(Collected data)
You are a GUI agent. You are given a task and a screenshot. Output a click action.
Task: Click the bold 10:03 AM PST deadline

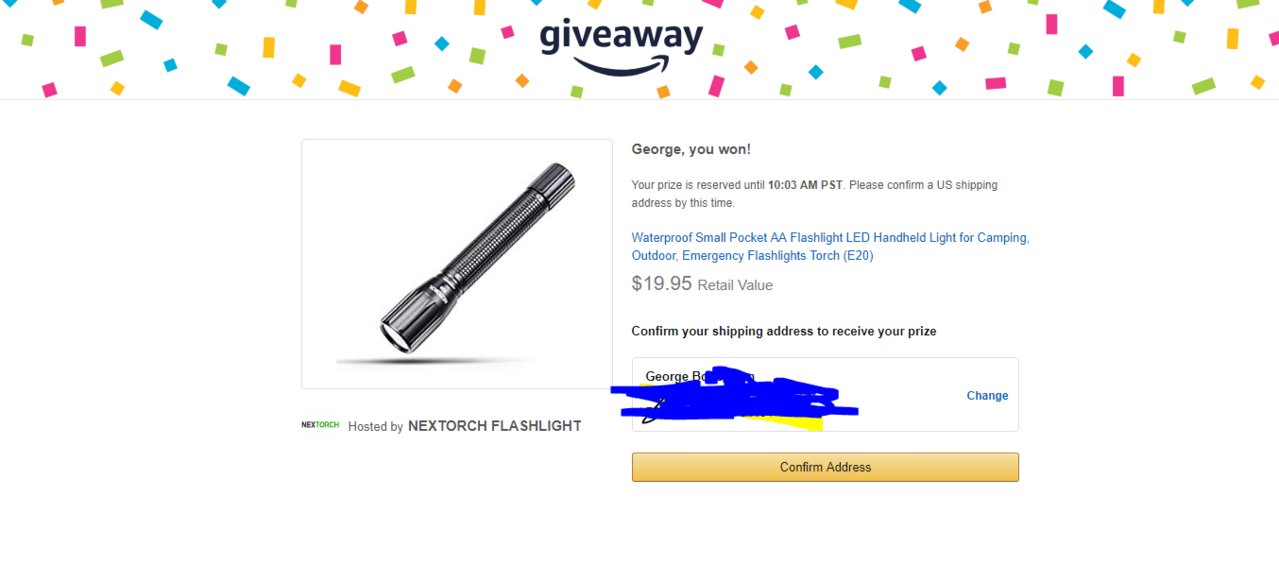(x=805, y=185)
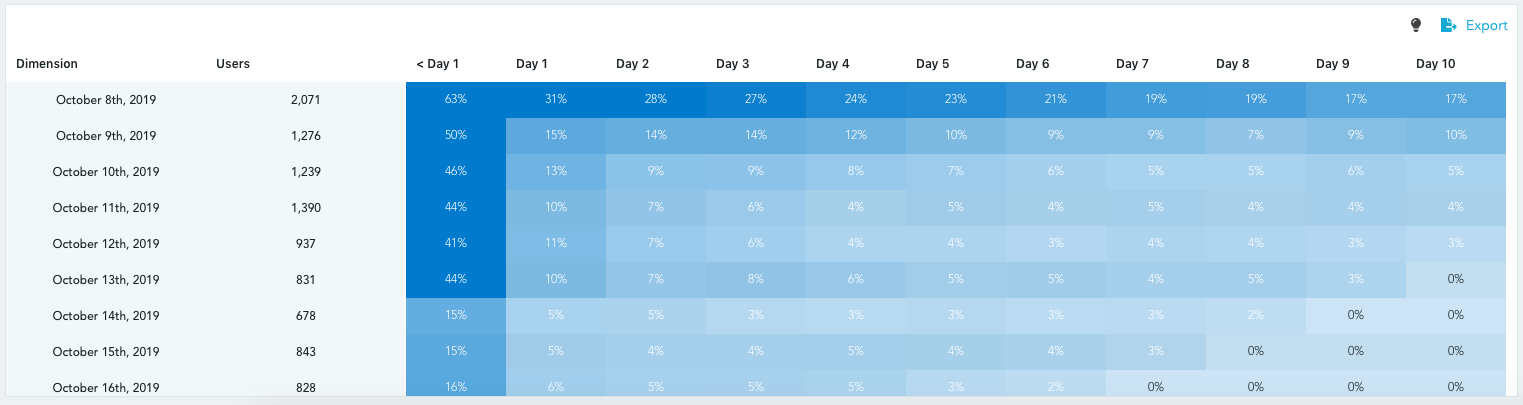
Task: Click the lightbulb insights icon
Action: (x=1415, y=25)
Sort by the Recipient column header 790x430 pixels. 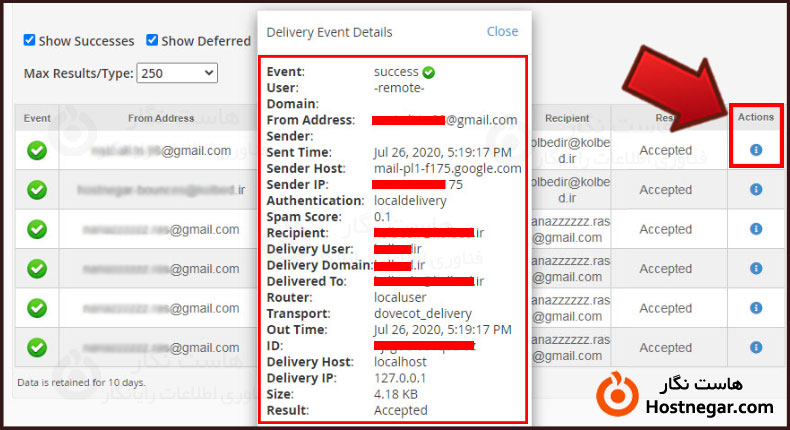pos(567,118)
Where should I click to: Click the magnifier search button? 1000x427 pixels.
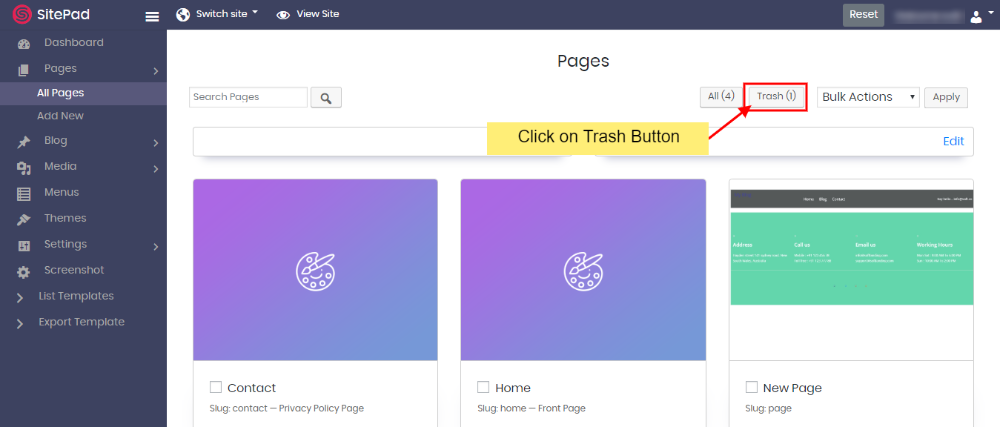click(x=326, y=97)
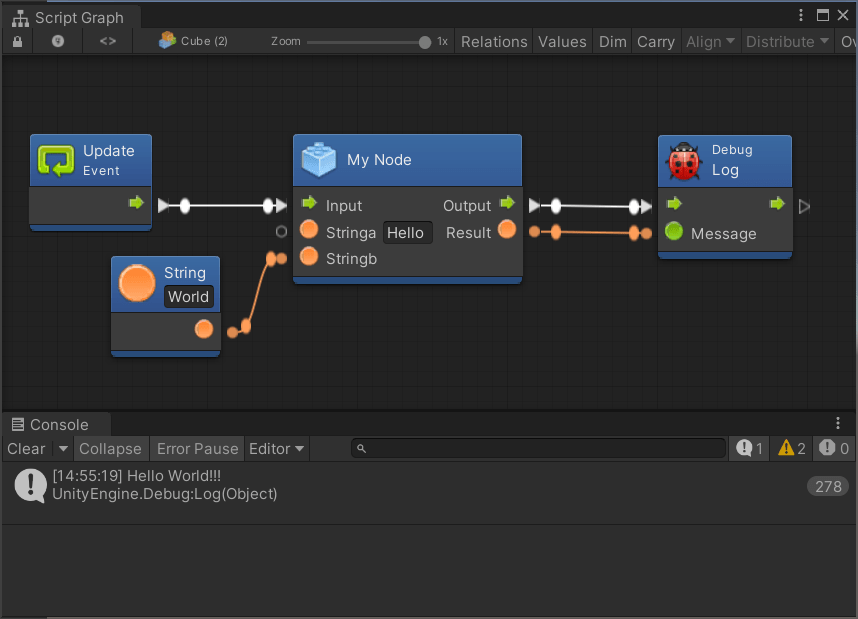858x619 pixels.
Task: Toggle the Values display
Action: coord(562,41)
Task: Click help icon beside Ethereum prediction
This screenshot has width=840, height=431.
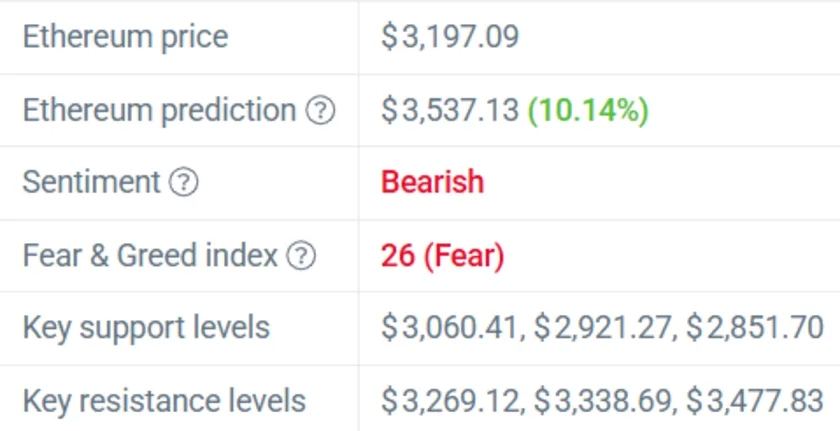Action: (319, 110)
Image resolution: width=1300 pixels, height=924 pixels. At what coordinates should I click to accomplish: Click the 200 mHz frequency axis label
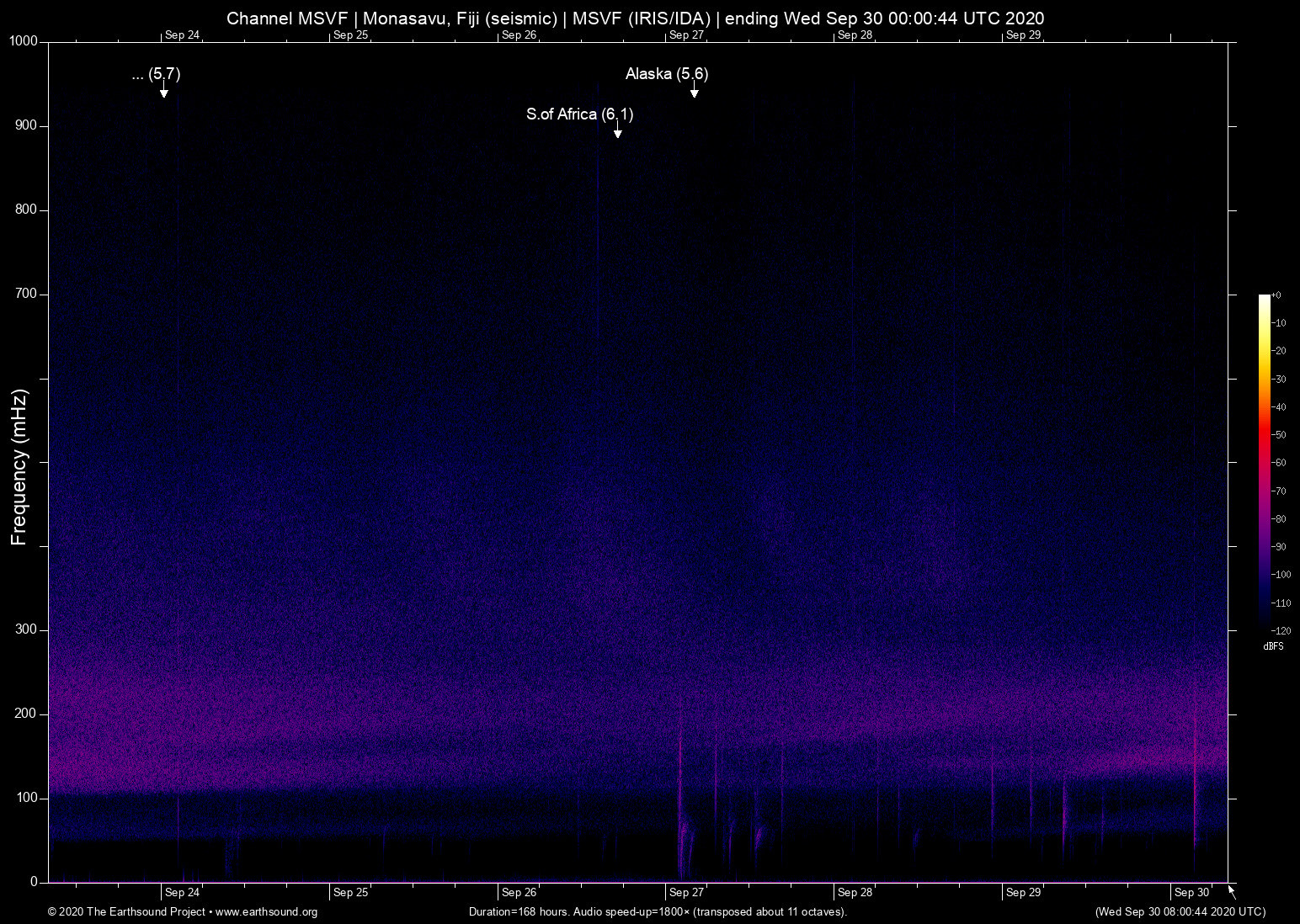(26, 714)
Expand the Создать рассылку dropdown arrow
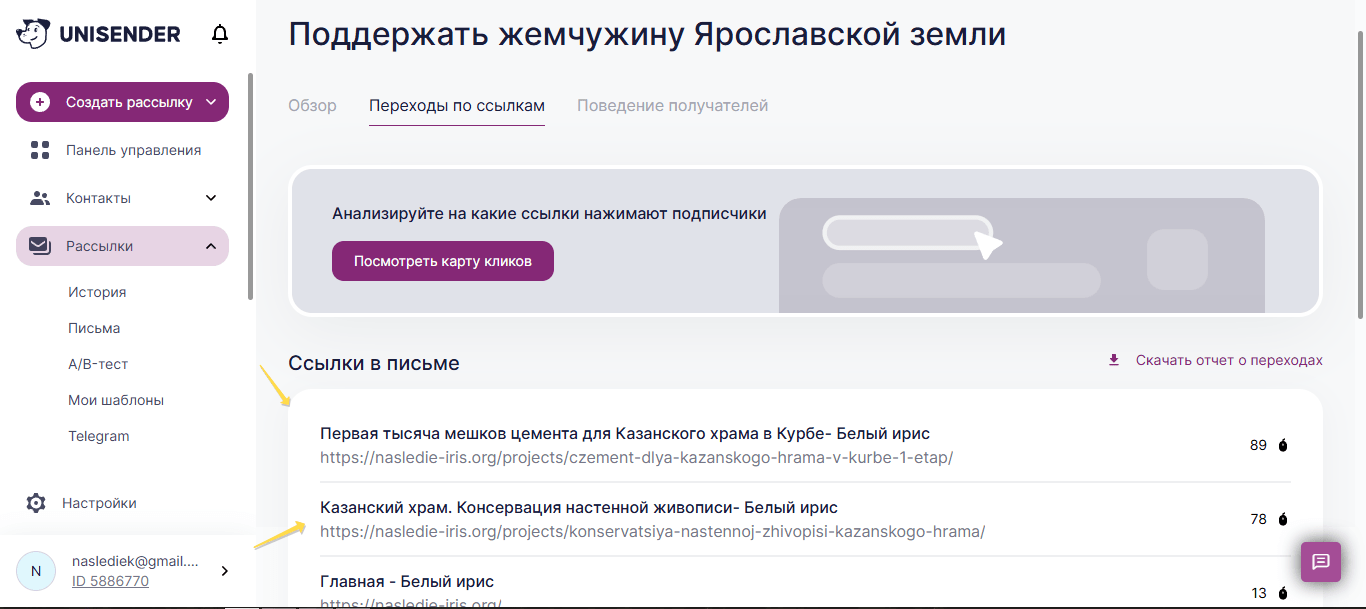1366x609 pixels. pos(211,102)
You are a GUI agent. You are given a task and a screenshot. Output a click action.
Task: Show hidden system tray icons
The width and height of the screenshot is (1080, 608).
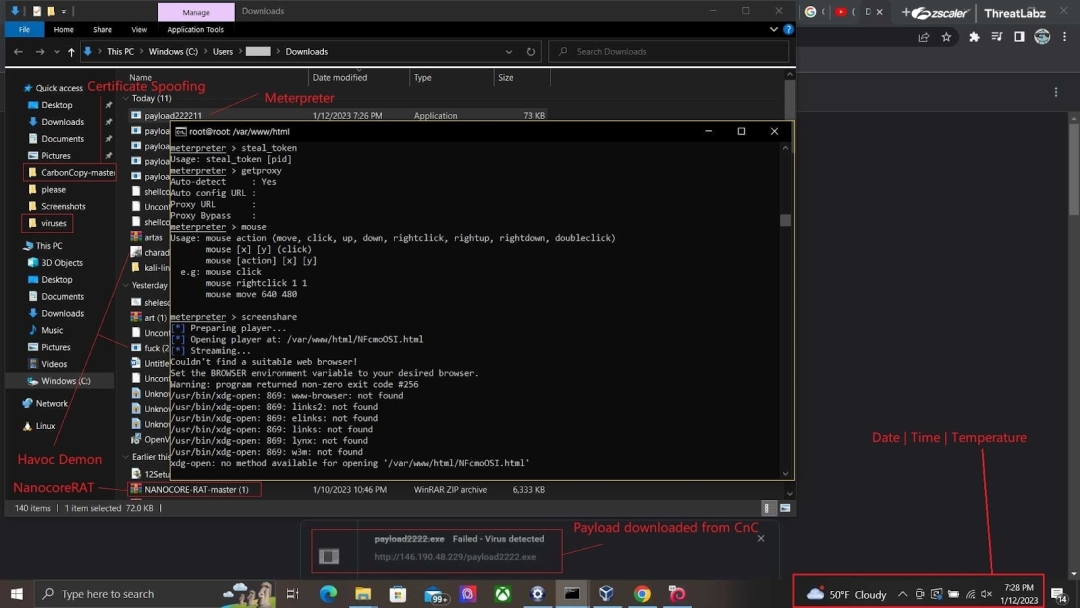click(x=902, y=594)
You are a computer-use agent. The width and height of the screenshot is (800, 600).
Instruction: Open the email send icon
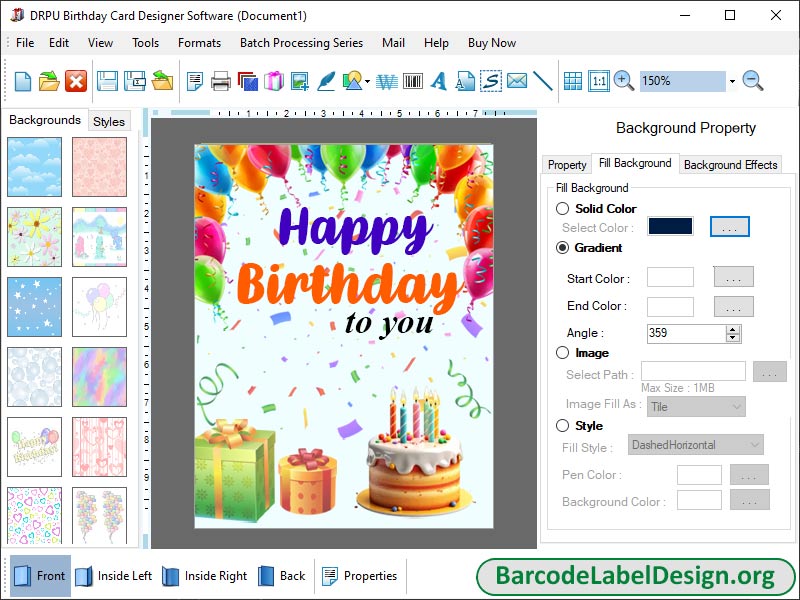pyautogui.click(x=516, y=81)
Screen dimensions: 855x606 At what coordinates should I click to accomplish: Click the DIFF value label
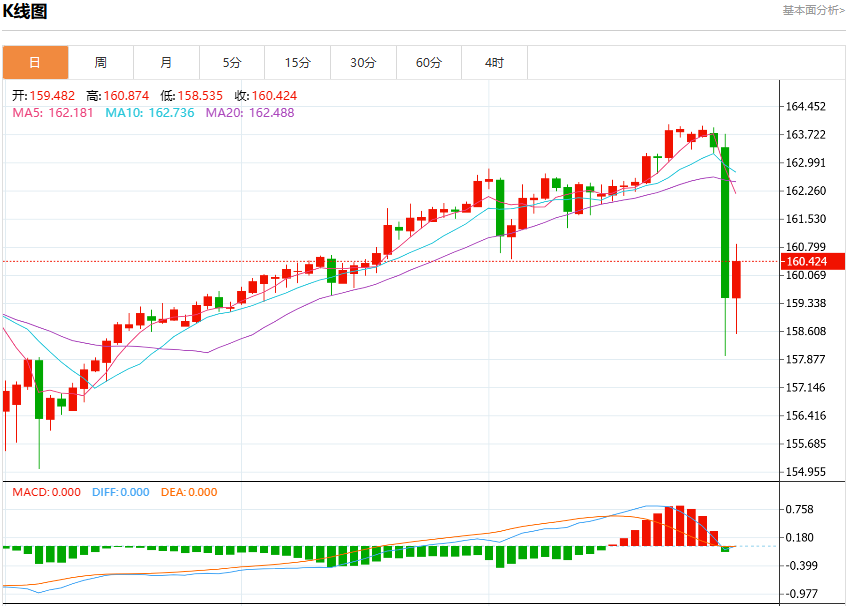click(121, 492)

** Directions for this task **
Reproduce the lines from the one holding "Image resolution: width=1300" through the end of the entries above exactly, keeping both ends and dropping every picture.

** Expected answer **
Image resolution: width=1300 pixels, height=924 pixels. At what coordinates should I click to accomplish: Click the 200 mHz frequency axis label
(26, 714)
Expand the Создать рассылку dropdown arrow
1366x609 pixels. pos(211,102)
You are a GUI agent. You are given a task and a screenshot. Output a click action.
Task: Show hidden system tray icons
The width and height of the screenshot is (1080, 608).
click(x=902, y=594)
You are a computer-use agent. The width and height of the screenshot is (800, 600).
Instruction: Open the email send icon
pyautogui.click(x=516, y=81)
Screen dimensions: 855x606 At what coordinates should I click to accomplish: Click the DIFF value label
click(121, 492)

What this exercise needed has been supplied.